CHICAGO, Oct. 24 (UPI) -- A second debt for third-party presidential candidates is in the works for Oct. 30 in Washington, organizers say.
The Free and Equal Elections Foundation said registered viewers from the first debate will select two candidates to take part in the second event, The Washington Post reported Wednesday.
Tuesday night's first debate in Chicago, carried on Ora TV's You Tube channel, featured Rocky Anderson of the Justice Party, Virgil Goode of the Constitution Party, Libertarian Gary Johnson and Jill Stein of the Green Party.
Former CNN host Larry King was the moderator, but it wasn't known who will serve in that role for the second debate, the Post said. It is to be streamed at www.freeandequal.org/live and through other, yet-to-be-announced media outlets.
In the first debate, Anderson, Johnson and Stein expressed support for legalizing marijuana to varying degrees, the Post said.

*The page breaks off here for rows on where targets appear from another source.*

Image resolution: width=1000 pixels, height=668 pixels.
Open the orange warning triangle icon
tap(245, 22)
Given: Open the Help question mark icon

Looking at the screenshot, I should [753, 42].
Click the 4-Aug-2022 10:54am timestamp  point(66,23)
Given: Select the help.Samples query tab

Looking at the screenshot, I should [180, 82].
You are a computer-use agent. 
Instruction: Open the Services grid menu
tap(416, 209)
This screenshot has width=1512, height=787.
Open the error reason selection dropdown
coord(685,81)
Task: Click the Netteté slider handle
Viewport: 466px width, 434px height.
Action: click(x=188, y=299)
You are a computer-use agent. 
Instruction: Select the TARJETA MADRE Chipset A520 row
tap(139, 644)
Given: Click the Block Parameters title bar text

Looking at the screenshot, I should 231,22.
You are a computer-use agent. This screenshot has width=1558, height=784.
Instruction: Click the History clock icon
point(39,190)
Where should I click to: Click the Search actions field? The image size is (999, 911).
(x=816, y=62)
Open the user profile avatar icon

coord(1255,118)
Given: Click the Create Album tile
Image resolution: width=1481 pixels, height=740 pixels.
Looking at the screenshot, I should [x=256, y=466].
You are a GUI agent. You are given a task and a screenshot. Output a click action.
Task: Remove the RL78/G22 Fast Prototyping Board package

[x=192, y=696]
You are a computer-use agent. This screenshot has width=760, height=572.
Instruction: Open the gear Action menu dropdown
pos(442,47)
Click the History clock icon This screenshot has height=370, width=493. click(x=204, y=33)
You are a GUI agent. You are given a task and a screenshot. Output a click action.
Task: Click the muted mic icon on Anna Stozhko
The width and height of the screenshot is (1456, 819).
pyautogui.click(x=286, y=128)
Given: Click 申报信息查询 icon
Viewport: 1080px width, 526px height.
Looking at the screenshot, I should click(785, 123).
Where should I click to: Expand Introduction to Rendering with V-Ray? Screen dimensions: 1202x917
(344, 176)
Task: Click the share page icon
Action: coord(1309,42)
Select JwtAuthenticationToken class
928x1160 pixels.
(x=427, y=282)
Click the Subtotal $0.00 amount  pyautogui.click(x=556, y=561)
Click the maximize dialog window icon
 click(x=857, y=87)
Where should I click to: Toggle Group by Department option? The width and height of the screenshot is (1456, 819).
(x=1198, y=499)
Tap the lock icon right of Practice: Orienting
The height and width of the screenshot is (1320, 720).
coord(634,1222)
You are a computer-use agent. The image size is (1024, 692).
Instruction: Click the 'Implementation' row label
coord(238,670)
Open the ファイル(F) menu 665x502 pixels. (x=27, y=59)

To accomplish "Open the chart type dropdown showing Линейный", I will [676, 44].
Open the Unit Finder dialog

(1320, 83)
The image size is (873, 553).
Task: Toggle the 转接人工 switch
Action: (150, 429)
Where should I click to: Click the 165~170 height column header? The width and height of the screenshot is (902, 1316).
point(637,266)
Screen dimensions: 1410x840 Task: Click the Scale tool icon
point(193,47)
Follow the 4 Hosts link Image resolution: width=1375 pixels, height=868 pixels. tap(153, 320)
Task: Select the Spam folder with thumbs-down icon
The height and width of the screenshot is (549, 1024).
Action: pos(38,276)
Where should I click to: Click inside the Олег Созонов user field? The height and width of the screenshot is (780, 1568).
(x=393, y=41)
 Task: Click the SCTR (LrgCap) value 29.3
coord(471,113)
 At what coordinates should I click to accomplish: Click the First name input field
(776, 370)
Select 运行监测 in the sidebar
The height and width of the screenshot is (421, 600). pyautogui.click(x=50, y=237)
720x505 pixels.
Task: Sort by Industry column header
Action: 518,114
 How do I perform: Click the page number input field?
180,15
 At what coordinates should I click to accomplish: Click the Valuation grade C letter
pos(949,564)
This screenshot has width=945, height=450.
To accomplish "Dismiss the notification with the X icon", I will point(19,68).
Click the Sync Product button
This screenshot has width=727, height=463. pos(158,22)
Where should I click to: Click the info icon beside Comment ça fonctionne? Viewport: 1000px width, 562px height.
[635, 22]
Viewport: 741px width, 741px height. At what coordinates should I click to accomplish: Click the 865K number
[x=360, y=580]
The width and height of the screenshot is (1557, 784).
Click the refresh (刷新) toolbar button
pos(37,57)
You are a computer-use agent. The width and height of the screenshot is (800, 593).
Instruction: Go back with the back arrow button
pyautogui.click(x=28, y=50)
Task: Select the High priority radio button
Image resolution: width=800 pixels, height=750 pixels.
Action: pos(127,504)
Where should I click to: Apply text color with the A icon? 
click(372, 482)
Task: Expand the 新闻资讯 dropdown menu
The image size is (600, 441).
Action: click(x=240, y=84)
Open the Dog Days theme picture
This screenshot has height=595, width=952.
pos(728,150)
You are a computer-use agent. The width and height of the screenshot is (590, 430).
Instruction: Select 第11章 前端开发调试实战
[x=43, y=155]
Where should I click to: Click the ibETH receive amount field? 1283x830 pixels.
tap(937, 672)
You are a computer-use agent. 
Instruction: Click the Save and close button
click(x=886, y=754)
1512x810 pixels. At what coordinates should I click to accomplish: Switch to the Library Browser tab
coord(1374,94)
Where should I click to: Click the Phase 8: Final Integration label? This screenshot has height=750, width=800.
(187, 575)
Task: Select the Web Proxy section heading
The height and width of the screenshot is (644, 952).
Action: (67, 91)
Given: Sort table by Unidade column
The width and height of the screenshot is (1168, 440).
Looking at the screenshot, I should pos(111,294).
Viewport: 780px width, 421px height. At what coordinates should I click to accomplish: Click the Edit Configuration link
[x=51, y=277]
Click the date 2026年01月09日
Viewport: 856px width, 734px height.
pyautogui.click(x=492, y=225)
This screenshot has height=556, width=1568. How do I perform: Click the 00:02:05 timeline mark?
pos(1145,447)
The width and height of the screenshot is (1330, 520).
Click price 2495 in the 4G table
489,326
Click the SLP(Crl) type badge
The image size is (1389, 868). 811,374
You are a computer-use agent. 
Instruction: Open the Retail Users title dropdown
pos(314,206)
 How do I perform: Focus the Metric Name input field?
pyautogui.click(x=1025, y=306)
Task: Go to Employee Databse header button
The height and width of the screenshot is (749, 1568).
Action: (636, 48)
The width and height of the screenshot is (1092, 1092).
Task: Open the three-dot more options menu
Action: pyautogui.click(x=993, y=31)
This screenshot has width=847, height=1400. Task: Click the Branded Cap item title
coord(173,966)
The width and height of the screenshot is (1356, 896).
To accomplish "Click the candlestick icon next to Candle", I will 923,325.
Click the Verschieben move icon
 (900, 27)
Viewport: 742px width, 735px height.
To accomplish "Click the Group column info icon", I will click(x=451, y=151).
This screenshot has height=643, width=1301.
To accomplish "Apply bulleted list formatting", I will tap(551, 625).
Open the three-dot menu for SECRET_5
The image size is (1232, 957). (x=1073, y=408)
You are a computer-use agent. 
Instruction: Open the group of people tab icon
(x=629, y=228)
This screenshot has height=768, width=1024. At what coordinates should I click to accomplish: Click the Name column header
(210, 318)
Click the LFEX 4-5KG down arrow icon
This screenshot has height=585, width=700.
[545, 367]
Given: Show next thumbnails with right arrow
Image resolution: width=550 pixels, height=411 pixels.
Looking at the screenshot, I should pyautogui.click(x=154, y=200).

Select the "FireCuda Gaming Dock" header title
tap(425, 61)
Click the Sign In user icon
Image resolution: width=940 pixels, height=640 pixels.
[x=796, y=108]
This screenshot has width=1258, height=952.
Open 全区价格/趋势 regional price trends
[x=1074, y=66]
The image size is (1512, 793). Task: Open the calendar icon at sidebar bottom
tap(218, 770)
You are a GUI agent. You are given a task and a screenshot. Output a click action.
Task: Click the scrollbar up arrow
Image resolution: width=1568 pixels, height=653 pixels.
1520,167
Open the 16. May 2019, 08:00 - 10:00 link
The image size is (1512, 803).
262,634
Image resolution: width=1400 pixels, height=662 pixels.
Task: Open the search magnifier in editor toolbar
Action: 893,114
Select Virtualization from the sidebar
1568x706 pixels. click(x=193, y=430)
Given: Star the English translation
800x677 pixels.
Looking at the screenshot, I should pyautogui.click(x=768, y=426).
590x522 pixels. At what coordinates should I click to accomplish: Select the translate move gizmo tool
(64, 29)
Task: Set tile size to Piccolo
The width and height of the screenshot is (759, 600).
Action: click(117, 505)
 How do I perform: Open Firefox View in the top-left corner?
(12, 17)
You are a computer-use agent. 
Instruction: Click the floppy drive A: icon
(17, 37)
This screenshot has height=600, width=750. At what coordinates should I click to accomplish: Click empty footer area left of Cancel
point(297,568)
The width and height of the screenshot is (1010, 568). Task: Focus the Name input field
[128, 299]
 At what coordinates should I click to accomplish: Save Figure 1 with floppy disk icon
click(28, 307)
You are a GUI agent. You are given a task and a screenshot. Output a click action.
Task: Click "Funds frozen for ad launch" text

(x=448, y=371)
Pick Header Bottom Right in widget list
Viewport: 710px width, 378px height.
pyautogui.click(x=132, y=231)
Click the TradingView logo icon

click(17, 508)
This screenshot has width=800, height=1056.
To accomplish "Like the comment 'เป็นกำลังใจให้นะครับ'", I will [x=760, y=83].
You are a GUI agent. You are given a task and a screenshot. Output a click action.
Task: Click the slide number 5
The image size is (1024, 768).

Goode opposed it.
The New York Times reported Johnson noted he had smoked marijuana and drank alcohol in the past but no longer uses either. "The drug problem is prohibition-related, not use-related," he said.
Stein said "the most serious health impact from marijuana is the illegal drug trade," the Times said, while Anderson said drug offenders not convicted of another crime don't belong in prison.
Goode said he would leave it to states to decide and would cut federal funding drug enforcement for economic reasons.
The Times said all four agreed U.S. military spending should be cut.
Anderson called the National Defense Authorization Act, which allows indefinite military detention without charges being brought, "the very definition of tyranny." The Times said the other candidates didn't argue his point.
Goode said the United States "should stop trying to be the overseer of the world," and Johnson said he would cut defense spending by 43 percent and Stein said she would outlaw drone strikes.
Stein proposed free college for everyone, but Johnson said he'd do away with federal college loans.
Goode said the United States should stop issuing green cards until the jobless rate falls below 5 percent.